Mourinho: dois perdidos

Sobre a escolha do próximo seleccionador Inglês, o Rogério Casanova recomenda um texto que nos coloca na linha de um debate fundamental para o futuro da Europa (associo-me à moratória governamental sobre o tratado de Lisboa: eles vencidos pelo medo da democracia, eu vencido pelo tédio que o tema me inspira):
Deverão os ingleses projectar um retorno nativista às origens, 'futebol in its purest, english, form', investindo na simplicidade de um 'joyous game of kick and rush', ou deverão render-se à corruptela que se globalizou"[an] ethereal, acrobatic and even artistic version of a game that was never designed to be beautiful"?
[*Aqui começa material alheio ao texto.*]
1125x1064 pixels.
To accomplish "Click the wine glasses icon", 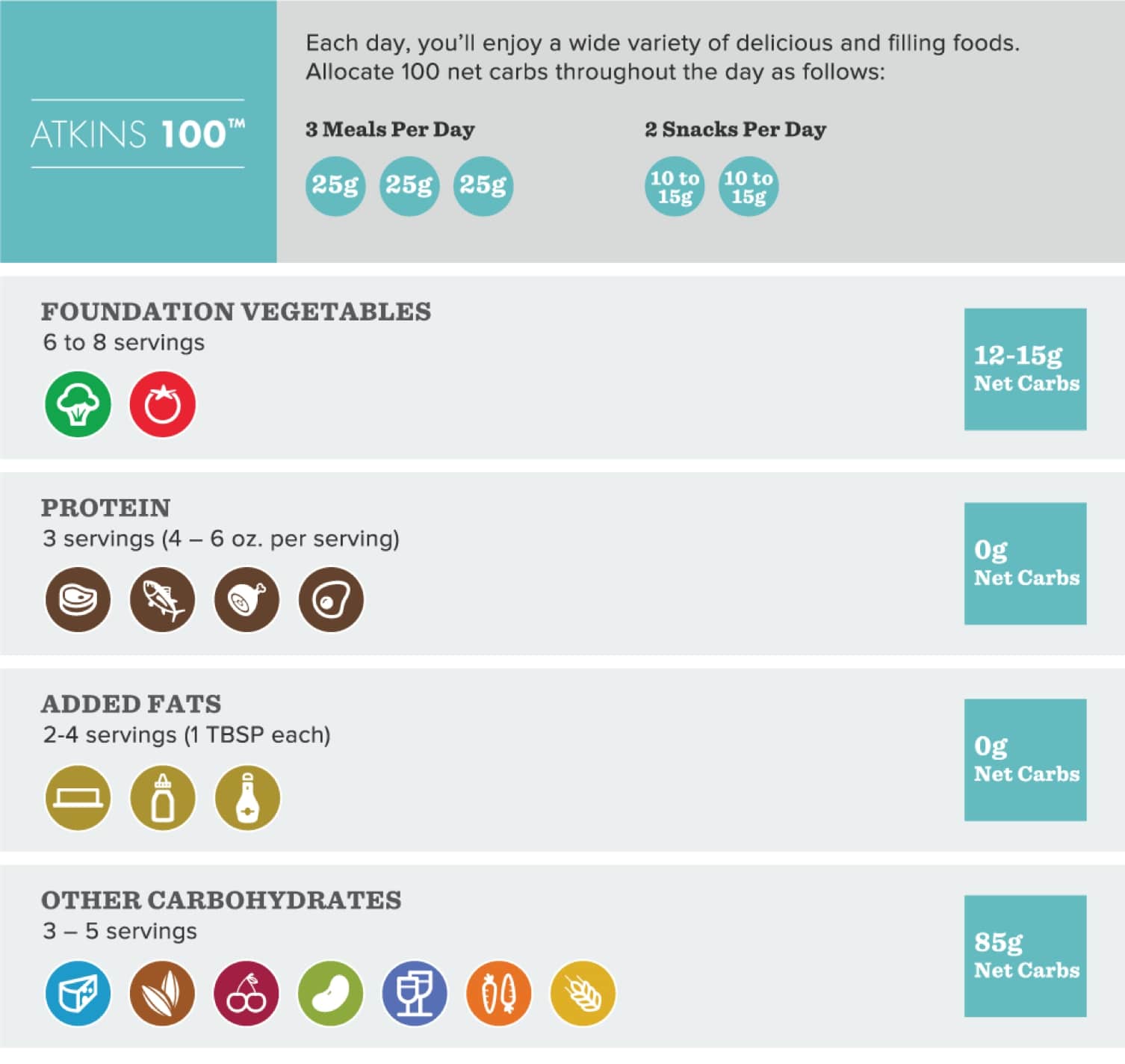I will (x=415, y=994).
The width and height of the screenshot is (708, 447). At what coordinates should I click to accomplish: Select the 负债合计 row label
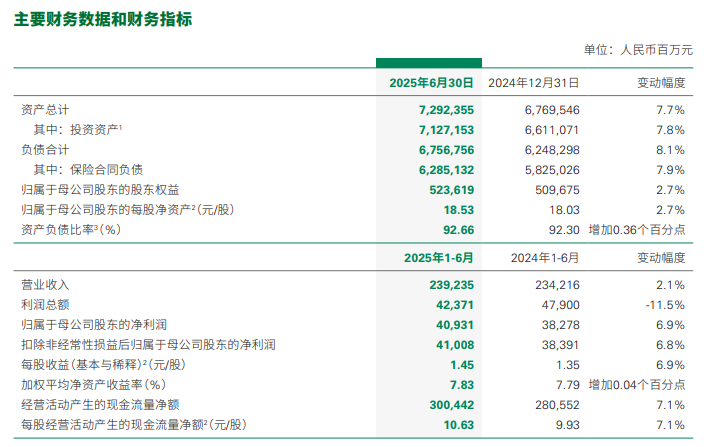pyautogui.click(x=45, y=149)
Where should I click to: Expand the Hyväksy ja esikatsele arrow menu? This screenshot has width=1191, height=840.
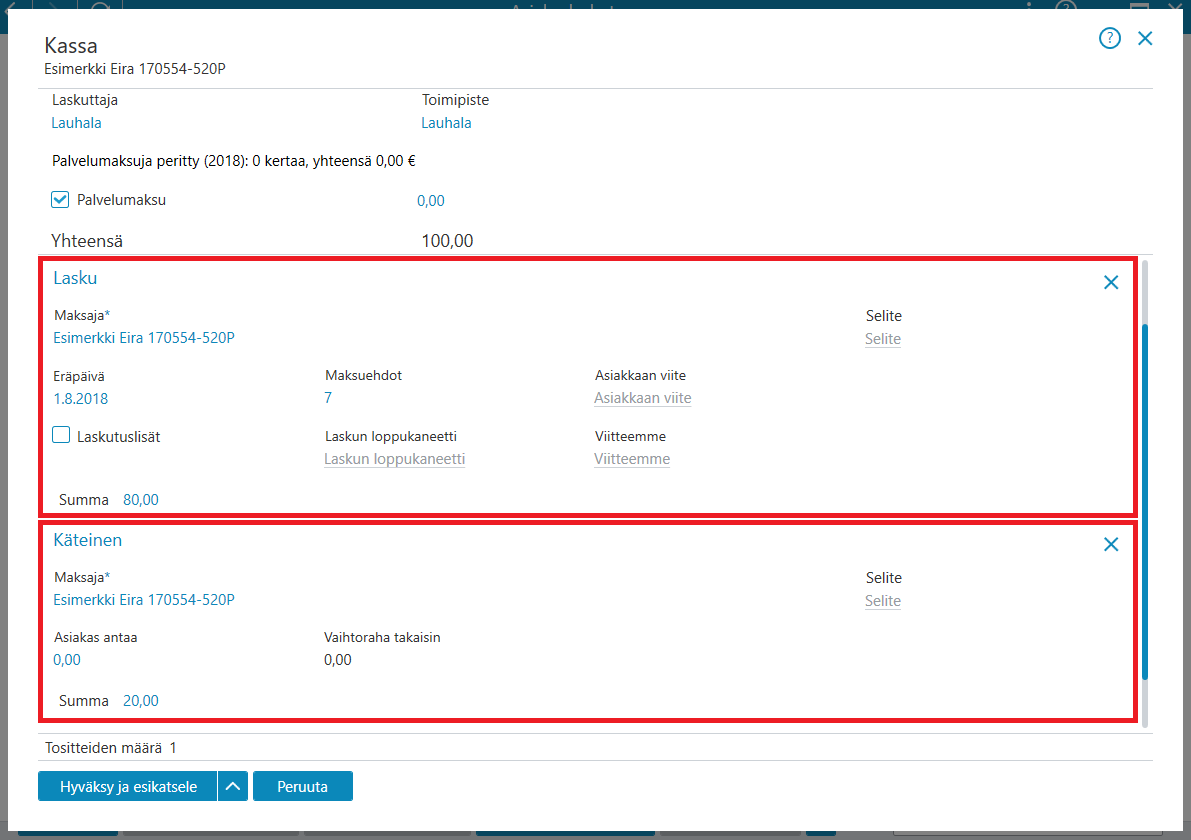pyautogui.click(x=233, y=786)
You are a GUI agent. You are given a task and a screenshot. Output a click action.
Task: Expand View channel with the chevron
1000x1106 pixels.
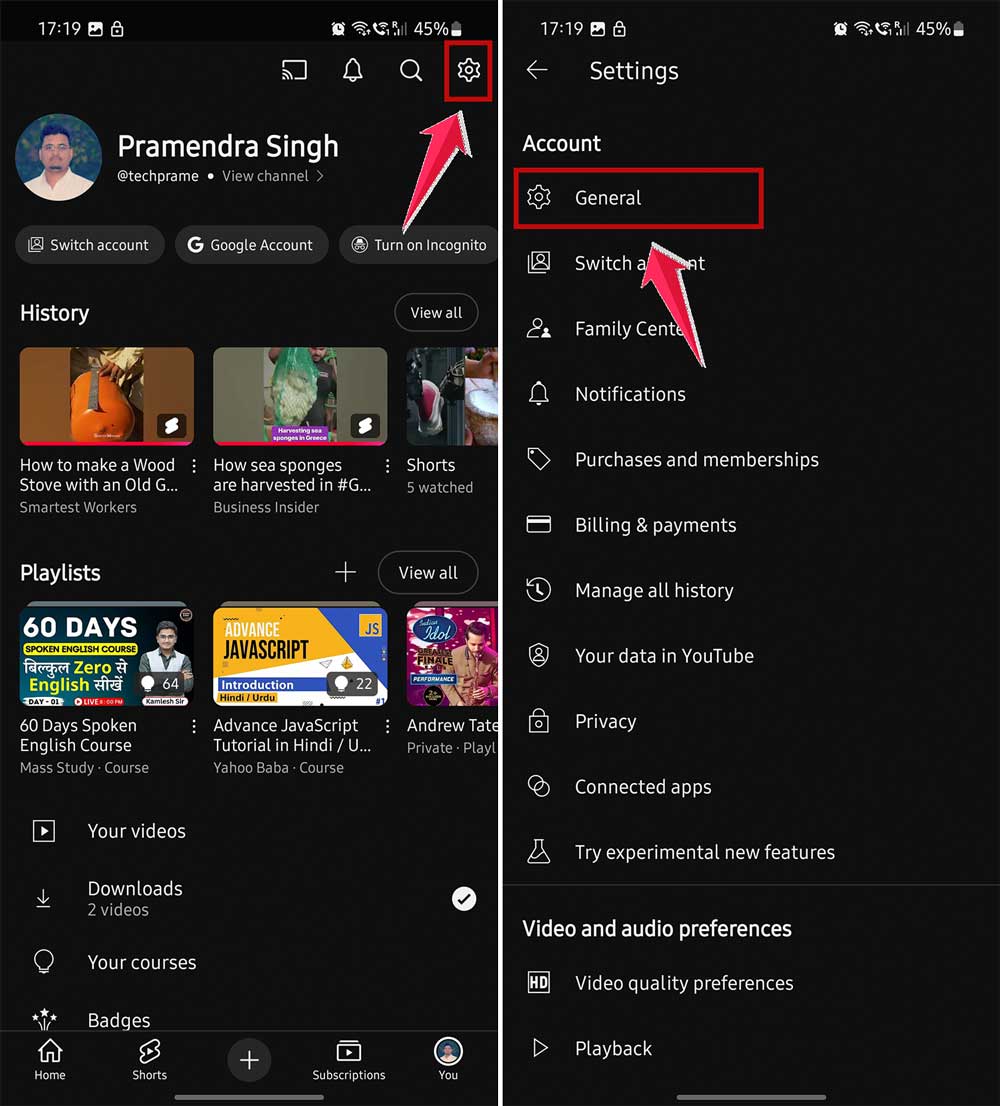tap(320, 176)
Após o jogo contra a Croácia, a literatura futebolística inglesa entrou num momento de reflexão só comparável ao tumulto que conduziu a Igreja Católica ao Tratado Trento. Li tudo.

Vários colunistas apontavam o chicote auto-flagelador à formação ministrada nos clubes. Dizia um deles que os escalões de formação deveriam procurar inspirar-se no modelo brasileiro: o mínimo de táctica para não agrilhoar o crescimento espiritual da técnica, maior estímulo do individualismo fantasista a despeito das vitórias colectivas, maior ênfase no futsal como viveiro de pés açucarados. Soa tudo lindamente.

Mas estou em crer que o tal colunista não percebeu que as razões do "sucesso brasileiro" derivam de condições estruturais algo difíceis de copiar. Permitam-me uma pequena enfiada de clichés sobre o Brasil para sinalizar distâncias: um habitus corporal que migra entre o futebol e outras práticas culturais como a dança; a potenciação técnica que resulta de um futebol praticado essencialmente como desporto de Verão (quando vemos Daniel Carvalho e Wagner Love a fazerem rodriguinhos na neve sentimos intensamente o desterro daqueles exilados) ; o lugar proeminente que o futebol ocupa numa cultura de lazer não organizada que só por acaso é desporto e que só marginalmente é competitiva; a baixa presença de playstations entre a miudagem; a menor interferência de distracções infantis alternativas (escola incluída).

Ou seja, ao não se querer ficar pela apologia de uma campanha de prevenção com spots do Ronaldinho, o tal colunista propunha a mais dramática revolução cultural desde que o Mao Tse-Tung acordou com umas ideias.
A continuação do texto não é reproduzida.